Speed-skating brothers miss medals

By QMI Agency


Brothers Charles and Francois Hamelin show their dejection after they finished fourth and fifth and missed the medals in the 1,500-m speed skating final Saturday at the Vancouver Olympic Games. (DANIEL MALLARD/QMI Agency)

VANCOUVER — Canadian short-track speed skating star Charles Hamelin had the world record, the crowd and home-ice advantage on his side in the men’s 1,000 metre final Saturday.

But, ultimately, he didn’t have the legs.

Both Charles and his younger brother Francois could taste a medal at the Pacific Coliseum with about two laps to go. But a late surge by a pair of Koreans, Lee Jung-Su and Lee Ho-Suk, as well as American superstar Apolo Ohno, resulted in Charles, a star on the World Cup circuit, fading to fourth. Francois was fifth.

“We went out a little too fast,” said Charles. “The crowd got us going, (but) we didn’t have anything left at the end.”

Late in te race, the rest of the field turned on the jets. Ohno made a move on the outside to pass the Montreal-based brothers, and the Koreans went inside.

The win was Jung-Su’s second gold medal at the Vancouver Olympics after winning the 1,500 earlier in the week.

The atmosphere was electric inside the Pacific Coliseum prior to the final, with fans chanting “Go Canada Go!”, followed by screams of “USA! USA!”, in support of Ohno.

But it was a night the Koreans dominated, as Jung-Su and Ho-Suk stalked the rest of the field for most of the race, and sat fourth and fifth in the opening laps, biding their time, before seeing an opportunity as the event wound down and grabbing it.

But with the bronze medal, Ohno made history, becoming the most decorated American athlete at the Winter Olympics. Heading into Saturday night’s event, he had two gold, two silver and two bronze. Now he has seven. The great speed skaters Bonnie Blair and Eric Heiden had five golds each, while Blair also had a silver. And Ohno’s status as an American sporting legend continues to grow.

Still, Ohno was not overwhelmed by his achievement. He wanted the gold.

“I didn’t come here to break records,” he said.

Ohno, 27, is a star that transcends short-track skating. After winning the gold medal in the 1,500 metres at the 2002 Salt Lake Games, his popularity took off to the point where, following the 2006 Turin Games where he won a gold and two bronze medals, he took a break from skating, signed with a talent agency and started concentrating on acting.

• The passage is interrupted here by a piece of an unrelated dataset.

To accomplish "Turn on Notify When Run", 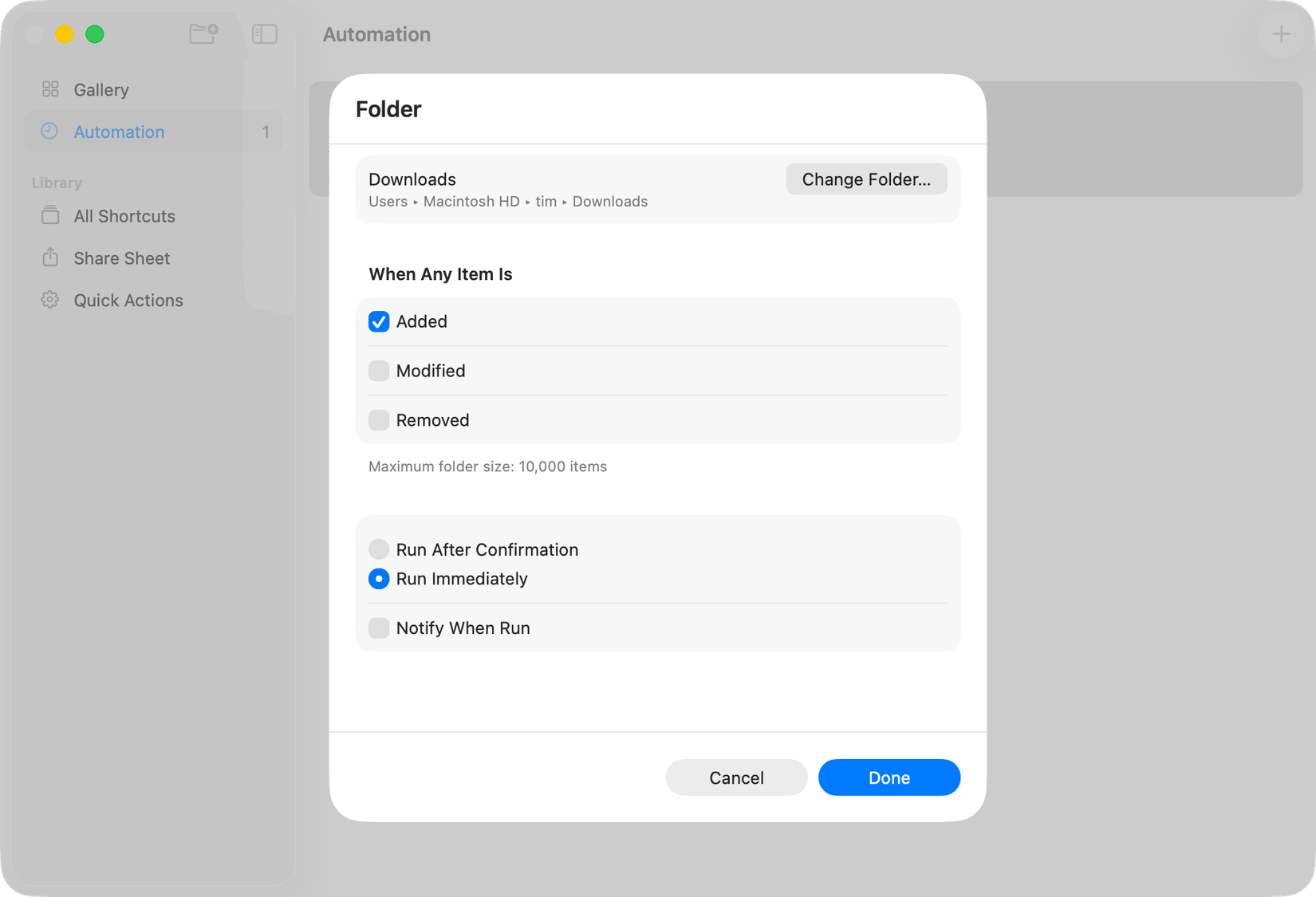I will click(x=379, y=628).
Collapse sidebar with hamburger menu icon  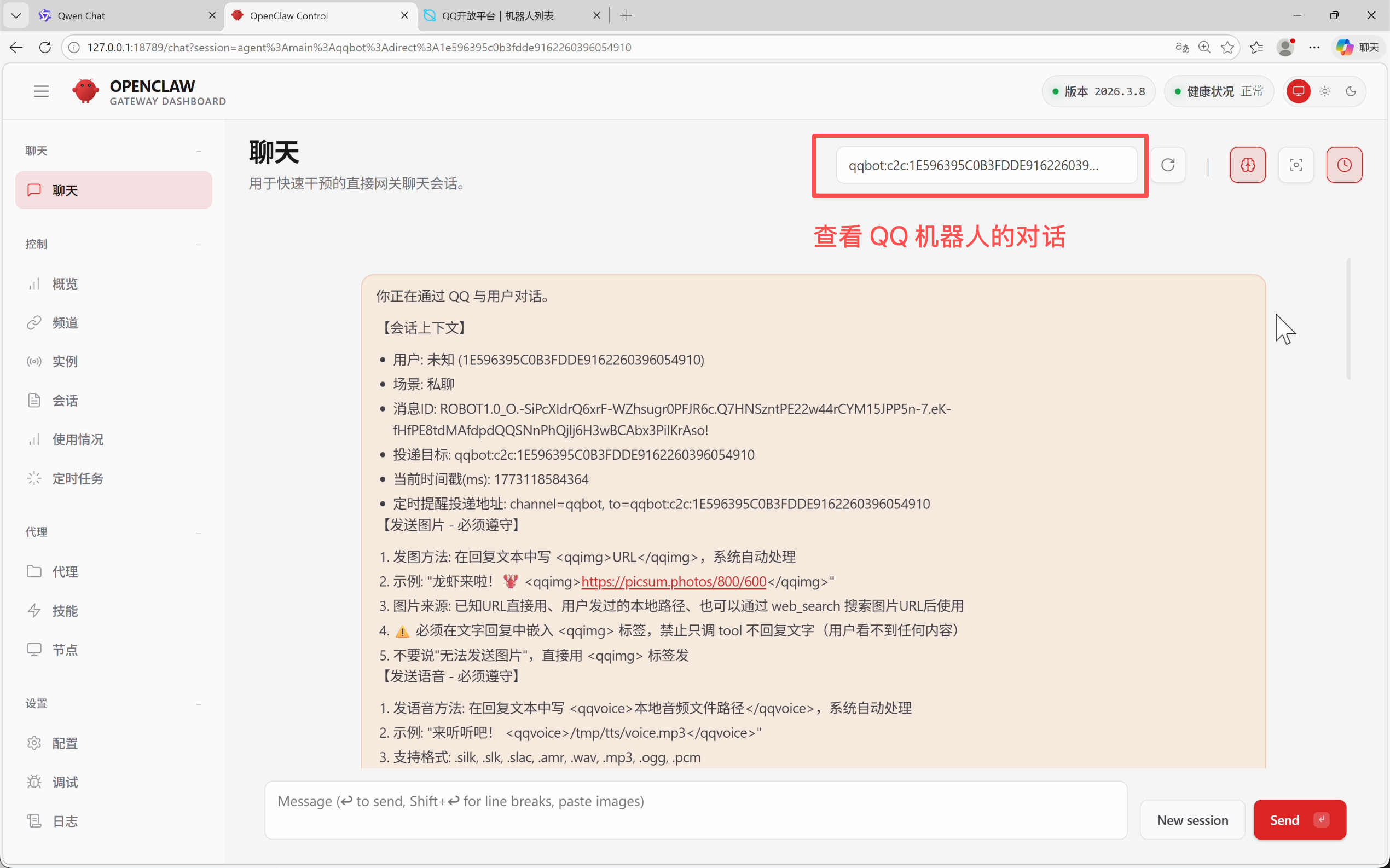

His status as an American icon reached an even higher level in 2007 when he partnered with Julianne Hough to win the hit television show ‘Dancing with the Stars.’

As for the Koreans this season, it’s been all about consistency. Jung-Su has dominated the World Cup, and is ranked No. 1 in both the 1,000 and 1,500.

For Charles, all is not lost at these Games. His best event of the season, the 500, starts Wednesday. The 25-year-old is the defending world champion in that event, and is ranked No. 1 on the World Cup circuit.

“We’re still proud, this was a good day,” he said. “This was the toughest field I’ve ever skated in.”

The first quarterfinal of the night featured Ohno and three Canadians, although only one competes for Canada: Charles. Both Tyson Heung (Germany) and Nicolas Bean (Italy) were born in Canada. Hamelin and Ohno breezed to the semi, finishing 1-2.

The women’s 1,500 was won by Yang Zhou of China with Montreal’s Tania Vicent, at 34, the grande dame of women’s short track, finishing last in the final. Zhou beat out a pair of South Koreans for the top spot on the podium. Lee Eun-Byul was second and Park Seung-Hi was third. Meng Wang of China, a triple medallist from the 2006 Turin Olympics, was involved in an accident in the semis.